──────── Data for this task ────────

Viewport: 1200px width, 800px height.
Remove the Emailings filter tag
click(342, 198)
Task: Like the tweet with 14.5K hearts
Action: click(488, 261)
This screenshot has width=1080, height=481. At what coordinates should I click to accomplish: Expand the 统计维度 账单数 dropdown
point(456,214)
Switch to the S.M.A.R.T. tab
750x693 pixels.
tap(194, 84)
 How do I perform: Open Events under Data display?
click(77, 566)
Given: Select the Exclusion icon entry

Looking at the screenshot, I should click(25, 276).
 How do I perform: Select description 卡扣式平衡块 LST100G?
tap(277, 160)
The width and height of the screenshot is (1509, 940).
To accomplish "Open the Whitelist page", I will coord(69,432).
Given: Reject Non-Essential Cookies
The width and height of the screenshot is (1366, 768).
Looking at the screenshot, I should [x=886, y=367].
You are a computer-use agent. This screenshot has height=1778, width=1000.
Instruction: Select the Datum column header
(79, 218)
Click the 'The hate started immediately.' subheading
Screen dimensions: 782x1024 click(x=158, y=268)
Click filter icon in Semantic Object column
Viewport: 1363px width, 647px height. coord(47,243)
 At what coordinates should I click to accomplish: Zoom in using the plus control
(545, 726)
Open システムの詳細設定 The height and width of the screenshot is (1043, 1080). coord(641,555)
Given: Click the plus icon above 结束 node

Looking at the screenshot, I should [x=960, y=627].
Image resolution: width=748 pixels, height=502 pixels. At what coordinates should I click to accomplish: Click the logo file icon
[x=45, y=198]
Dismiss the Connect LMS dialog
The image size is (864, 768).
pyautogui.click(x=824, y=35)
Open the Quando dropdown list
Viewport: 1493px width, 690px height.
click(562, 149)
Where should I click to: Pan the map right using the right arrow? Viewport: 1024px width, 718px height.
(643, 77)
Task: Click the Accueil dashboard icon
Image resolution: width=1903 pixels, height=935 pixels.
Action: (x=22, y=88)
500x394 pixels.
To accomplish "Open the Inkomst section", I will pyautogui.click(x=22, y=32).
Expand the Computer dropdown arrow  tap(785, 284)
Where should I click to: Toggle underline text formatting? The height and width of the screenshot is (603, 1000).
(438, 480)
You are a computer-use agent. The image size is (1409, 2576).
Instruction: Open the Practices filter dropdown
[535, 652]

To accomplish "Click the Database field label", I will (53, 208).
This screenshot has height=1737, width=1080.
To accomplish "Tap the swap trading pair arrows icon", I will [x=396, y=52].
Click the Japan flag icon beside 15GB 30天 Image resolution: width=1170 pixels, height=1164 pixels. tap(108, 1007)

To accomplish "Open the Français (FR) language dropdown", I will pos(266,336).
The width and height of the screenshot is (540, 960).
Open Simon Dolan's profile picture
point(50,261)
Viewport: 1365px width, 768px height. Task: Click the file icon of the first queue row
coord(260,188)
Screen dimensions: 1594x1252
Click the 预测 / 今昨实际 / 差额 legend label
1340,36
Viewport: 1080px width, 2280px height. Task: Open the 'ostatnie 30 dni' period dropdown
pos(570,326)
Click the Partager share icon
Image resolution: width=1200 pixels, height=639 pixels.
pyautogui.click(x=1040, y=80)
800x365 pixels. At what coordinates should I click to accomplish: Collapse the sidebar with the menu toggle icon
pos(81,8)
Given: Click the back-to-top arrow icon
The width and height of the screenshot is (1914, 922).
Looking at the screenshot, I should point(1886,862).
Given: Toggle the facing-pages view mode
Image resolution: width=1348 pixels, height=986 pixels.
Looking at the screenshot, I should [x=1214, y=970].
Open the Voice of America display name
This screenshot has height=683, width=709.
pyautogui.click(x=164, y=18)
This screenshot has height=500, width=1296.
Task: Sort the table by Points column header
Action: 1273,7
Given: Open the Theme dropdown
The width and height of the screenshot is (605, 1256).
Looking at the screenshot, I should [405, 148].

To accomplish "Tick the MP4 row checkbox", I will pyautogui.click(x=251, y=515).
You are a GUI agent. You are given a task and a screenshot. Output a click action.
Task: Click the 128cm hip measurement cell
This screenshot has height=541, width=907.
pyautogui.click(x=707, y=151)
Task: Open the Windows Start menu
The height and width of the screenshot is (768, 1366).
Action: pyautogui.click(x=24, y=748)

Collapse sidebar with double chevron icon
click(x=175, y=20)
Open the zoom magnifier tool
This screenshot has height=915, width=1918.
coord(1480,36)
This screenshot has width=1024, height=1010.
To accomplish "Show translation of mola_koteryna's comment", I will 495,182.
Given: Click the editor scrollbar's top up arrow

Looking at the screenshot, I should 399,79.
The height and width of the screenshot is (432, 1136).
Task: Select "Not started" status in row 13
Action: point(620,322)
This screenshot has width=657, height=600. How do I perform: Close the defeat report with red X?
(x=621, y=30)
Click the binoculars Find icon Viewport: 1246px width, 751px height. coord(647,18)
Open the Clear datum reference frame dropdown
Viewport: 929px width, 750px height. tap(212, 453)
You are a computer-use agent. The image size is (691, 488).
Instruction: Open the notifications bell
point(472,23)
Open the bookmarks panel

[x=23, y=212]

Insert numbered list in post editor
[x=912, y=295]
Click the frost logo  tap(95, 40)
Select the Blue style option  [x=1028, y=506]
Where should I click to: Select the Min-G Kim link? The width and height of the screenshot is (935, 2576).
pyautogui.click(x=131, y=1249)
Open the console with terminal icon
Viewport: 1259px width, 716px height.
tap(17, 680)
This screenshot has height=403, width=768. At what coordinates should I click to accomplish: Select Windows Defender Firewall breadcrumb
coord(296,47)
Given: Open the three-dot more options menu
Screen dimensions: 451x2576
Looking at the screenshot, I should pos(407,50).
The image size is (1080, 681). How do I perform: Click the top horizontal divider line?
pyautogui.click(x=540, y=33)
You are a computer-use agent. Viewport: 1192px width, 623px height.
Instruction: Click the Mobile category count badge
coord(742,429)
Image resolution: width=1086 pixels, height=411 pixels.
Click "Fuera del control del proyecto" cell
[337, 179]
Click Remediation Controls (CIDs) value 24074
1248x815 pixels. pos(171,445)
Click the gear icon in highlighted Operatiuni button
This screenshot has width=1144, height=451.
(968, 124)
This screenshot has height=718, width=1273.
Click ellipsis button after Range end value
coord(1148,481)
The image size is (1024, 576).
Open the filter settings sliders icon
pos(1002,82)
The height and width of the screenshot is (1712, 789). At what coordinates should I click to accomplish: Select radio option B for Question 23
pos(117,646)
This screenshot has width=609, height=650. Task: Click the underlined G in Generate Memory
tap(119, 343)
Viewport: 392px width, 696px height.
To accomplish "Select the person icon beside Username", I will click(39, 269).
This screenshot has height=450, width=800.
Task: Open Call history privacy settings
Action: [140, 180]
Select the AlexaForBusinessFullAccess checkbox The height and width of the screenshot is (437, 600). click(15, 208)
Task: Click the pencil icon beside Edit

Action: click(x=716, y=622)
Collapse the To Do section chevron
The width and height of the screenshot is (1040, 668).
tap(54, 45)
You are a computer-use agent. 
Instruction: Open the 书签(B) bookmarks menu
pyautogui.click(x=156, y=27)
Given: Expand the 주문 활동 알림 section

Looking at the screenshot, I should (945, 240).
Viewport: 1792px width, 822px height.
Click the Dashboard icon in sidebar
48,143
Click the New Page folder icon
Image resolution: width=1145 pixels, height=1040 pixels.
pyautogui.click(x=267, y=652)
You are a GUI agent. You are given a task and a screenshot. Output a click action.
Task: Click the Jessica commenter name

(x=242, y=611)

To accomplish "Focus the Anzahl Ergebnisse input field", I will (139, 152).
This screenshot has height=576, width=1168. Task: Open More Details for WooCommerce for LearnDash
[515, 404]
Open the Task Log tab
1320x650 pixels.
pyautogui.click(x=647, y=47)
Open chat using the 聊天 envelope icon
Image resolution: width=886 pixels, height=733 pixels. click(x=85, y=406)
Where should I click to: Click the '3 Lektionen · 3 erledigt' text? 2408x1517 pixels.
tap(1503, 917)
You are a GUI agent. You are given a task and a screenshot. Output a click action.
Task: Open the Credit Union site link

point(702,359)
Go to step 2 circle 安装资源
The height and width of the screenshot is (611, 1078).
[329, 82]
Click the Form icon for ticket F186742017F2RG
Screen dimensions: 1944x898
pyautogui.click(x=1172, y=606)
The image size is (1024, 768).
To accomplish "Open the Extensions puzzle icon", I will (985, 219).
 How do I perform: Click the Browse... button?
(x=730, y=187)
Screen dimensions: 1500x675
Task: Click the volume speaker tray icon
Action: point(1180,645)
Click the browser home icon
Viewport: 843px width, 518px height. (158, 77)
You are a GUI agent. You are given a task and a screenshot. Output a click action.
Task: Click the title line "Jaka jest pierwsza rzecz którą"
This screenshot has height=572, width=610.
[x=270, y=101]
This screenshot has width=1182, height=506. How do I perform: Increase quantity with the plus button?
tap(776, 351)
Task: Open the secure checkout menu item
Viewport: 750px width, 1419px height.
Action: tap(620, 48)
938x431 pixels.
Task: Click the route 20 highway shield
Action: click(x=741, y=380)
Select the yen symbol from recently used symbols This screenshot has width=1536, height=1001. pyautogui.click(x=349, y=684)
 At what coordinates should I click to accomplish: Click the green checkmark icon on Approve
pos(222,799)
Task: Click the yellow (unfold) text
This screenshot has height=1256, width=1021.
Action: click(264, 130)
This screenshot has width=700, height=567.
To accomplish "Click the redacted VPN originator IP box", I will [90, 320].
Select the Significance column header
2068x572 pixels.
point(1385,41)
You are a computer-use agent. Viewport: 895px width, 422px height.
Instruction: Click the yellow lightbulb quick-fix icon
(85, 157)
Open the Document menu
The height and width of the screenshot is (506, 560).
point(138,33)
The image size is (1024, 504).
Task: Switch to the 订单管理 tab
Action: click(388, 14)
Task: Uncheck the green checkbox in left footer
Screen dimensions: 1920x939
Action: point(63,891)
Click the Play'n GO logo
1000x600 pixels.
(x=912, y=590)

────────

What needs to be done: In the listing above, find every line with the word "checkbox" and copy it.

Exercise response:
To accomplish "Tick the MP4 row checkbox", I will pyautogui.click(x=251, y=515).
Select the AlexaForBusinessFullAccess checkbox The height and width of the screenshot is (437, 600). click(15, 208)
Task: Uncheck the green checkbox in left footer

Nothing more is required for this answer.